Nor did he mention his use of proxies in the Iraqi Government to kill dozens of Iranian dissidents and former political prisoners who had taken refuge across the border in Camp Ashraf, Iraq in 2009 and 2011. No wonder that while most of the delegations left the General Assembly Hall when Ahmadinejad started speaking, the Iraqi delegation remained, cheering him on.
Ahmadinejad expressed concern about three billion people in the world not earning enough to live, but failed to mention the fact that as many as 80 percent of the Iranian population live below the poverty line; the official figures put it at 55 percent. He attacked the West for making exorbitant profits, but said nothing about his own closest allies in Iran, the ruling clerics and their cronies, who are plundering billions of dollars, dominating the nation's industry, and running or taking a cut from all business in the country.
And lastly, he said nothing about the rising rate of executions in Iran, this year's numbers close to 490 so far, higher even than last year. Since he spoke at the last General Assembly session, his State Security Forces and the Iranian Judiciary have sentenced to death or already executed more Iranian dissidents whose only crime was peaceful participation in the anti-government demonstrations in Iran.

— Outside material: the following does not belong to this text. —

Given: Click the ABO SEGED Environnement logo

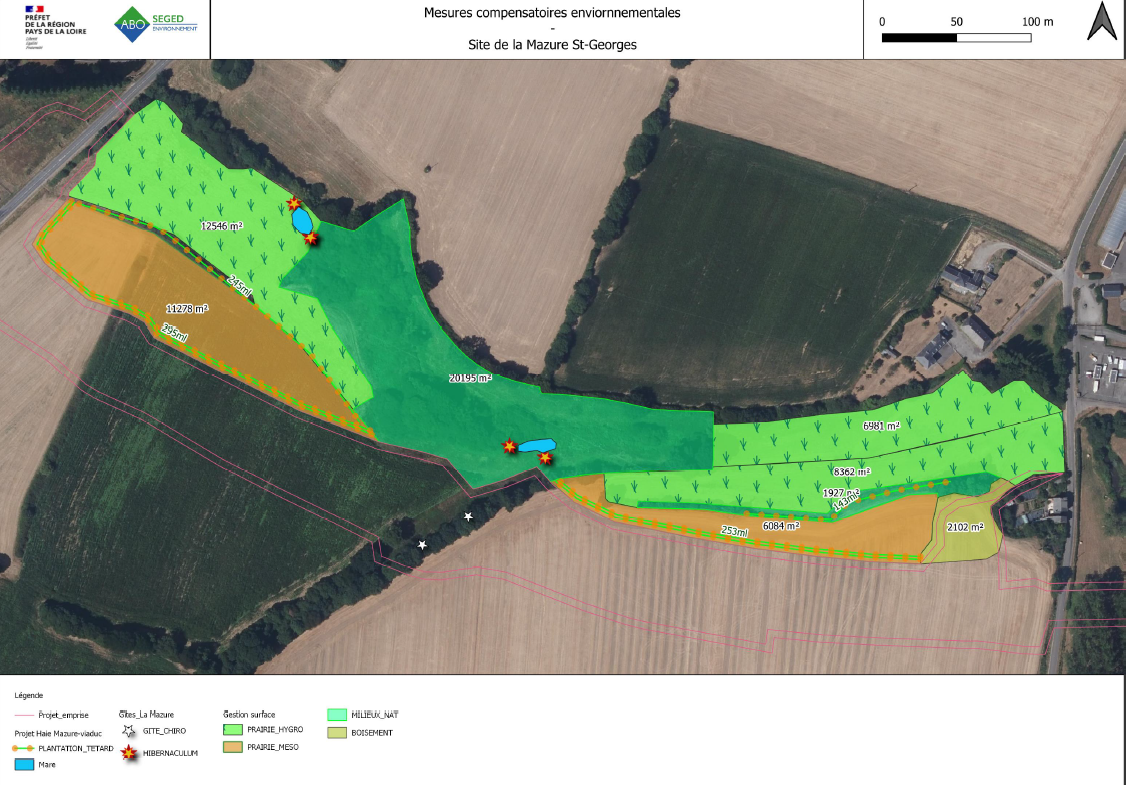Looking at the screenshot, I should [155, 24].

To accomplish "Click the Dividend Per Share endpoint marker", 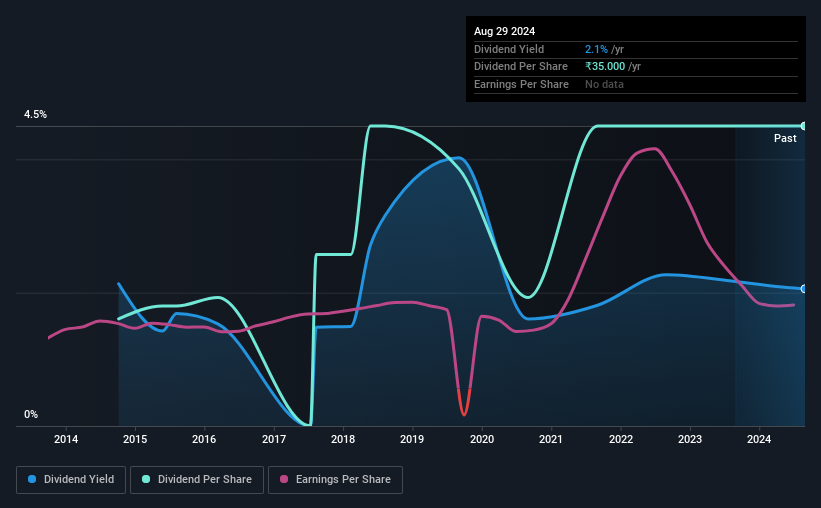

But let's not be picky about the facts. Especially since again this year, prominent American media were invited to a fancy lunch after his ranting at the UN, for a taste of more of his rhetoric. The attendees are expected to throw him soft balls, and some went so far as to praise Ahmadinejad for being impressive, "well-prepared," and speaking "confidently."
But while Ahmadinejad spoke inside the UN, and hosted some journalists, the story outside was very different. He may be able to suppress the voices of dissent in Iran, escalate violence in Iraq, help Assad quash dissent in Syria, and defy international demands to desist enriching uranium, but in New York he was confronted by thousands of Iranian-Americans, who called him a murderer and insisted that he is not representative of the Iranian people.
That should have grabbed the headlines.
Jafarzadeh has revealed Iran's terrorist network in Iraq and its terror training camps since 2003. He first disclosed the existence of the Natanz uranium enrichment facility and the Arak heavy water facility in August 2002.